A comporre questo irresistibile mosaico di suoni, colori, umori, capace di accostare sfumature malinconiche e digressioni ironiche, troviamo 10 miniature che si nutrono dei più svariati generi in circolazione all'epoca: blues, folk, jazz, rock, pop, soul, psichedelia, classica. 10 piccole architetture tanto geometriche quanto inafferrabili, tanto solide quanto evanescenti.

I Traffic erano tutti dei musicisti di gran talento, ma il loro leader era Steve Winwood (quello di "Gimme Some Loving", con Spencer Davis). Veniva dal rhythm'n'blues, come tutti gli altri musicisti britannici che emersero in UK a metà anni 60. Quando fondò i Traffic, portò questo suo bagaglio nell'economia sonora del gruppo e i risultati iniziali furono la scintillante staffetta di assoli di "Giving To You" e, soprattutto, "Dear Mr. Fantasy", forse il blues più celestiale dell'epoca. Pare di planare al di sopra delle nuvole: non è blu, ma azzurra la tonalità dominante in questo sereno volo pindarico. E' un brano in cui i Traffic dimostrano di non voler più fare il vecchio blues stonesiano, così viscerale e voluttuoso, ma di usare la "musica del diavolo" come uno dei tanti ingredienti di una ricetta sonora che rifugge ogni classificazione. Anche i Traffic, del resto, sono figli della mentalità "psichedelica", di un'attitudine a rompere gli argini e le barriere tra i generi. "Dealer" e "Utterly Simple" sono il loro tributo a uno dei territori più battuti all'epoca: il raga-rock. Sitar, flauti, orientalismi, esotismi: mandando a memoria i Baronetti di "Love You To".

L'elasticità della band è testimoniata dalla scioltezza con cui passano dall'ossessiva "Heaven Is In Your Mind", dilaniata dalle sincopi dell'inimitabile Jim Capaldi (uno dei batteristi più originali del decennio) alla triste, impalpabile "No Face No Name No Number", ballata dello sconforto capace però di acquistare pathos e redenzione nell'accorato ritornello. Pathos che dilaga invece, dall'inizio alla fine del brano, in "Coloured Rain". Ma i Traffic più gustosi sono quelli favolistici, barrettiani, infantilistici di "House For Everyone" e "Hope I Never Find Me There", innocenti, disneyani acquerelli capaci di anticipare di un'anno il medievalismo dei Family.

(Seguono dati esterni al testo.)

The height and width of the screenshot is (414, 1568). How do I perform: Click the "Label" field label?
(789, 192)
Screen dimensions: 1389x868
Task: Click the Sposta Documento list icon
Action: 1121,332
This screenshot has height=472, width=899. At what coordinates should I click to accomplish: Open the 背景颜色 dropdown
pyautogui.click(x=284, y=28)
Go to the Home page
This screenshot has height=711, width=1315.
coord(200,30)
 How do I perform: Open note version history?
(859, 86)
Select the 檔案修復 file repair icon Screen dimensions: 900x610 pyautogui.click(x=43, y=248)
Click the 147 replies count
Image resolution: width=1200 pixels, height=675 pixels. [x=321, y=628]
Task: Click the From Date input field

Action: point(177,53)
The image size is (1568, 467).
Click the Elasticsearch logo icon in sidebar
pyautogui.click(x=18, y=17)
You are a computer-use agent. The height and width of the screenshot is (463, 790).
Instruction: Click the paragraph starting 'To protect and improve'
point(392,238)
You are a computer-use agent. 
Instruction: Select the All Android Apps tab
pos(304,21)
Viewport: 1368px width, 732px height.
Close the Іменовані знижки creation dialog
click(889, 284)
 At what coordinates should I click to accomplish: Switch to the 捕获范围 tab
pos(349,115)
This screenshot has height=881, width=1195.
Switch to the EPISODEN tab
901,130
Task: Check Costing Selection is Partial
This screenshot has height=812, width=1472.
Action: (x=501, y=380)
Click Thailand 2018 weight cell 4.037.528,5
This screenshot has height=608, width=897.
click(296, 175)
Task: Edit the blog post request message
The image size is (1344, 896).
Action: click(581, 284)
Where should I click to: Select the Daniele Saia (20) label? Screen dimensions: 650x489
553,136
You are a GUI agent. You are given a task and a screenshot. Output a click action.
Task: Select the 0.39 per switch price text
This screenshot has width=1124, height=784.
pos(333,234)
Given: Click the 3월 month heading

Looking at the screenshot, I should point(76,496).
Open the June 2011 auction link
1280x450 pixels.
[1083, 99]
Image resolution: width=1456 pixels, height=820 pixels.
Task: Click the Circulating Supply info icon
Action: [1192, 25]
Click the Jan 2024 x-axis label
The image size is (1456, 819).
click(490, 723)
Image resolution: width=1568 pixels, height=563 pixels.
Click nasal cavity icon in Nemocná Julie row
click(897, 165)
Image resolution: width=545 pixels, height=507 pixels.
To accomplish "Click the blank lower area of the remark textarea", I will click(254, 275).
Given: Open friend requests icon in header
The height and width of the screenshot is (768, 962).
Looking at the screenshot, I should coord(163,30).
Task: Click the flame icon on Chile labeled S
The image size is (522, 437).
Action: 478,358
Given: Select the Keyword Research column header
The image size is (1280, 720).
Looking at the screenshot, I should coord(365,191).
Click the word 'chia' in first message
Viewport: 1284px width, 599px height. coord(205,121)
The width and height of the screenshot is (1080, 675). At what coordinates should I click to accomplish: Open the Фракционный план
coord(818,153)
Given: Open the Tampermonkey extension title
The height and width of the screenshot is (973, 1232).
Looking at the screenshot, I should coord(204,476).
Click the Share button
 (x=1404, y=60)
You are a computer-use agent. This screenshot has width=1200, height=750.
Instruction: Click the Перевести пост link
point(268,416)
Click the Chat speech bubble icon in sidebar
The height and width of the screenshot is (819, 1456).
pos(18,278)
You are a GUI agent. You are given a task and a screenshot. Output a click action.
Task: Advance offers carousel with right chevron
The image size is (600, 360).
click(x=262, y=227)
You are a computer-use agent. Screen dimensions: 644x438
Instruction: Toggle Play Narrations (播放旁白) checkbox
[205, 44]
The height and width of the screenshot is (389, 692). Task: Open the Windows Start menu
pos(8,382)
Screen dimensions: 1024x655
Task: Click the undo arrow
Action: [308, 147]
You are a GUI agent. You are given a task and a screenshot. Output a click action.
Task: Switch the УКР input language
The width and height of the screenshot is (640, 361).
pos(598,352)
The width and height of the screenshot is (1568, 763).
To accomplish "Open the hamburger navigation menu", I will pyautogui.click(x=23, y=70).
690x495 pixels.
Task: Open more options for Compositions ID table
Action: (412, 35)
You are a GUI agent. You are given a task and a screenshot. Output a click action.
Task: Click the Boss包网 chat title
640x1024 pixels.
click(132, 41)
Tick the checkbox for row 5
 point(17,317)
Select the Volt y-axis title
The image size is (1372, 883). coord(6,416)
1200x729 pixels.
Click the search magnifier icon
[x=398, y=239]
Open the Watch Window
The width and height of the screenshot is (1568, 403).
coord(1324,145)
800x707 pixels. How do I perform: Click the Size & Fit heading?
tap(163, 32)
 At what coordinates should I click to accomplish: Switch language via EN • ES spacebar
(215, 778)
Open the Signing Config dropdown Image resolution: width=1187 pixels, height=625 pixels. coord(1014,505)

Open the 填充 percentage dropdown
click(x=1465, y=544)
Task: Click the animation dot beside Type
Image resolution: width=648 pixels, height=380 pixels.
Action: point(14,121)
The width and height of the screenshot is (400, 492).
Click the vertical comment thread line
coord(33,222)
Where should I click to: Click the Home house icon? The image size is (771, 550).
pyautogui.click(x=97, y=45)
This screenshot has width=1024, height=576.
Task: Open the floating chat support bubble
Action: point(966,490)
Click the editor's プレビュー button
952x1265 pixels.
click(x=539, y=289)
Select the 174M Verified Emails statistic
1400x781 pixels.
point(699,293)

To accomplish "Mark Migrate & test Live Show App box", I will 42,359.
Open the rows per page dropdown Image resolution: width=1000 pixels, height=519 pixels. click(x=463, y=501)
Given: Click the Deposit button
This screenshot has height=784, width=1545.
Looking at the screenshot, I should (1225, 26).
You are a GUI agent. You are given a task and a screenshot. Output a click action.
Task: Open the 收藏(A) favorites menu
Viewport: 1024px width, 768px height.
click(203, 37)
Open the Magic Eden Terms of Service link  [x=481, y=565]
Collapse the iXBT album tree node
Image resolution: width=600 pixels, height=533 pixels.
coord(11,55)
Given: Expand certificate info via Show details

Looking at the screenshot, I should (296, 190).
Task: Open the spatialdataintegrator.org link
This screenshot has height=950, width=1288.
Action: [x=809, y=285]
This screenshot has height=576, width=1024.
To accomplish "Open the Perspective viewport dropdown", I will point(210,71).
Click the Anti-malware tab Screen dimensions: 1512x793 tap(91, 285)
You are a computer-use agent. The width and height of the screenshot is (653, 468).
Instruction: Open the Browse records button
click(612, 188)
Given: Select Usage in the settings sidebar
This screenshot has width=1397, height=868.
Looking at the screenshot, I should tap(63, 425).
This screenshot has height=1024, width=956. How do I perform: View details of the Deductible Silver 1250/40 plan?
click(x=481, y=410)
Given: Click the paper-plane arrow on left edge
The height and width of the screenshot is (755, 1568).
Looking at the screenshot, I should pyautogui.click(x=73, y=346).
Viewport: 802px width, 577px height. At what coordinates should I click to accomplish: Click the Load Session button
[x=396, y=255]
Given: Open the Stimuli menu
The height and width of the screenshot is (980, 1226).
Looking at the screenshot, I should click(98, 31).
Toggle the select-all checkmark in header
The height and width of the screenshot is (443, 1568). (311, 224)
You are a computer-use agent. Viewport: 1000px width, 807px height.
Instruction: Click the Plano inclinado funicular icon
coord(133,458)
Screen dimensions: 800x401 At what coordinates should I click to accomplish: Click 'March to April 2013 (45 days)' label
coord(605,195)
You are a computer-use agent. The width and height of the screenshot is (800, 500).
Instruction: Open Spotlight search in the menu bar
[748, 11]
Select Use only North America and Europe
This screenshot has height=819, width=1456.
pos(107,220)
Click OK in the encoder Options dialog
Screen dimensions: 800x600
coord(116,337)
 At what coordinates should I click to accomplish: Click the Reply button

Il capolavoro però è "Berkshire Poppies": i Traffic sono arrivati al dessert del loro pranzo di Natale, sono belli pieni, c'è chi ghigna, chi chiacchera, chi rutta... intanto parte un valzer, qualcuno si offre di cantare e gli altri lo accompagnano battendo le forchette sui bicchieri... ad un tratto, il ritmo cambia e parte un corozzo da osteria, di quelli che richiedono livelli etilici sopra una certa soglia... poi tutto si ferma e si scatena uno sformatissimo assolo di sax... e la baraonda si conclude nell'euforia generale... Fantastica. Se i Butthole Surfers fossero nati 20 anni prima e fossero stati messi al riparo dalle situazioni di vita più degenerate (concedendosi, tutt'al più, un goccetto ogni tanto), avrebbero suonato esattamente come in questa canzone.